Learning by building systems that matter
Large‑scale IoT and Smart City projects require seeing the bigger picture. Devices, data, platforms and users are deeply interconnected, and no single element can be designed in isolation. Working within these complex environments strengthened Aarthi’s ability to think holistically—anticipating how systems behave over time, adapt to change and support growing demands.
These projects also reinforced the value of collaboration. Technical discussions were often dense and detailed, bringing together diverse voices and perspectives. Over time, contributing in these settings became less about proving a point and more about listening carefully, sharing thoughtfully and shaping solutions collectively.
What emerged was a steady confidence grounded in experience, along with a deep respect for the role people play in building strong, resilient systems.


Bringing industry experience into the classroom
As her professional experience deepened, Aarthi found a natural extension of her work in education. Becoming an adjunct lecturer at Singapore Management University, where she teaches Cyber‑Physical Systems and Enterprise Solutions Management, allowed her to bring industry insights directly into the classroom.
Teaching became a two‑way exchange. Real‑world challenges added depth to academic concepts, while students’ questions offered fresh perspectives on familiar ideas. The experience reinforced the importance of strong fundamentals and clear thinking—principles that remain essential as technologies evolve.
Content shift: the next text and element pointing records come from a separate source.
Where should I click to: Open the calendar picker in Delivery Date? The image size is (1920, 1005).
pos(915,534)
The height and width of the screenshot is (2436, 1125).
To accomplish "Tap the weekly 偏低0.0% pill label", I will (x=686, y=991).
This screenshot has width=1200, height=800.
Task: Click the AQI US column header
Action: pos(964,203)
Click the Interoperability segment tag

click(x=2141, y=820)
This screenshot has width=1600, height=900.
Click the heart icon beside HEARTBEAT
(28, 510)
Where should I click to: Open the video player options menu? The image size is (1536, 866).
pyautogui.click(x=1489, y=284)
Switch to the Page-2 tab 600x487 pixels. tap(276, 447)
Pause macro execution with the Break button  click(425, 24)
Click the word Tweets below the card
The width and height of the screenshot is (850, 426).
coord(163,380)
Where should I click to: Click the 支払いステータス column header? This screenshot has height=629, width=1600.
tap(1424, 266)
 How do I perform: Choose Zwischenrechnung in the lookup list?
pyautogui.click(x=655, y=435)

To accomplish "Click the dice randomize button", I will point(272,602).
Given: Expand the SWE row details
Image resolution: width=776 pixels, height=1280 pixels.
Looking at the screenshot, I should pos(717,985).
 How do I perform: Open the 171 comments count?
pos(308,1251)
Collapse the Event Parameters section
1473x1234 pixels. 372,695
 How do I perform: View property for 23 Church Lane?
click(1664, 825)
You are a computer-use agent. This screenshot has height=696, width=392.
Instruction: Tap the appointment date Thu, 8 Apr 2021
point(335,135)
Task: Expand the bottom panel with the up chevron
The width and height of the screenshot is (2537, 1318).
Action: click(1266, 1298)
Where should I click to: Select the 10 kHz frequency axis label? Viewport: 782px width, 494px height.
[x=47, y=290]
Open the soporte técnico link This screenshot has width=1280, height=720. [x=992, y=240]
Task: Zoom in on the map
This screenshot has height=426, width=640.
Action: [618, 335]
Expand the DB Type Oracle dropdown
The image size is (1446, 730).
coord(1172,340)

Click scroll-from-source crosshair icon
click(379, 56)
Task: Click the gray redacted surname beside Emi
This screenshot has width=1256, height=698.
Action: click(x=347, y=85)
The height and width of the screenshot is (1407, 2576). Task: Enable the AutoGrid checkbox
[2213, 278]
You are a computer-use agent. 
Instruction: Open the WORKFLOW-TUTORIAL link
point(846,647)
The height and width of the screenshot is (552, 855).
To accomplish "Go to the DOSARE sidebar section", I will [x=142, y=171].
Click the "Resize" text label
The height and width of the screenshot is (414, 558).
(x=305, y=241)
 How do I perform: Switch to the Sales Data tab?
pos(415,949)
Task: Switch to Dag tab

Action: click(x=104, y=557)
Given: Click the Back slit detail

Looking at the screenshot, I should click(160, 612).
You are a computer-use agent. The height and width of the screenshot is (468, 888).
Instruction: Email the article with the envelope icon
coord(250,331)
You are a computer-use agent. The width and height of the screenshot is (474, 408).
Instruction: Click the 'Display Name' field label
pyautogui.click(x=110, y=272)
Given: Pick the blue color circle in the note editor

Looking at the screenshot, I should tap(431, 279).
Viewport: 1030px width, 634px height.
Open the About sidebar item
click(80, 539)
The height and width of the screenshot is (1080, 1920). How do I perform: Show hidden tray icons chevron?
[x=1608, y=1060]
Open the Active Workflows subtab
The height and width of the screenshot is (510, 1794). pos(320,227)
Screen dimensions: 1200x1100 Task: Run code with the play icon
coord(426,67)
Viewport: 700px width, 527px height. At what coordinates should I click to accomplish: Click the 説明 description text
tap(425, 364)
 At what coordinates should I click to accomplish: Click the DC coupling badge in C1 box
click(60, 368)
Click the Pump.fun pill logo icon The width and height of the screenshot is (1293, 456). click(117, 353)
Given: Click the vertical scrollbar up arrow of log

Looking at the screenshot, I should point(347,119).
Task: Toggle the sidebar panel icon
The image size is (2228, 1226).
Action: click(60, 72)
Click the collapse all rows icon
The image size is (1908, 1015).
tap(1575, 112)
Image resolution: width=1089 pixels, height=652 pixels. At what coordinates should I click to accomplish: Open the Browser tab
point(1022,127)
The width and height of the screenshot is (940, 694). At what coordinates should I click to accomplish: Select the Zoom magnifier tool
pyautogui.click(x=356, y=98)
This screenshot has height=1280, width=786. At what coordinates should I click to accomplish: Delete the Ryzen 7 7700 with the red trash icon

For Aarthi, teaching is also about giving back. It’s an opportunity to mentor future engineers and innovators while staying closely connected to emerging ideas and the next generation of talent.
Shaping enterprise solutions with experience and intent
Today, as a Solution Architecture Senior Consultant (Field Architect) at Dell Technologies in Singapore, Aarthi brings together everything she has learned across projects, collaboration and education. Her work spans IoT, Smart Cities and Edge solutions, focusing on architecting systems that integrate edge computing, smart devices, analytics and AI.
Customer workshops, strategic discussions and enablement sessions are where this experience comes to life. Rather than leading with technology alone, these conversations center on practical application—helping organizations understand how emerging technologies fit within their operations and long‑term goals.
Since joining Dell Technologies in January 2025, collaboration has been a defining part of the journey. Early on, colleagues proactively shared curated resources to support her onboarding, setting the tone for a culture built on trust and shared ownership. It’s an environment that encourages people to speak up, stay authentic and support one another—conditions that ultimately lead to stronger outcomes.

The perspective she shares forward
Technology is at its best when it serves people and is guided by clear purpose. That belief also shapes the advice she offers to women pursuing careers in STEM. Drawing from her own experience, she emphasizes staying curious, finding mentors and allies and having the confidence to add your voice—especially in technically complex environments. She encourages celebrating progress, remaining authentic and resisting the pressure to fit into predefined expectations.
For Aarthi, diverse perspectives aren’t just beneficial—they’re essential. When people feel supported and heard, collaboration becomes stronger, systems become better and impact becomes more meaningful.
At the intersection of technology, people and purpose, she continues to build solutions—and relationships—that are designed not just to work, but to truly matter.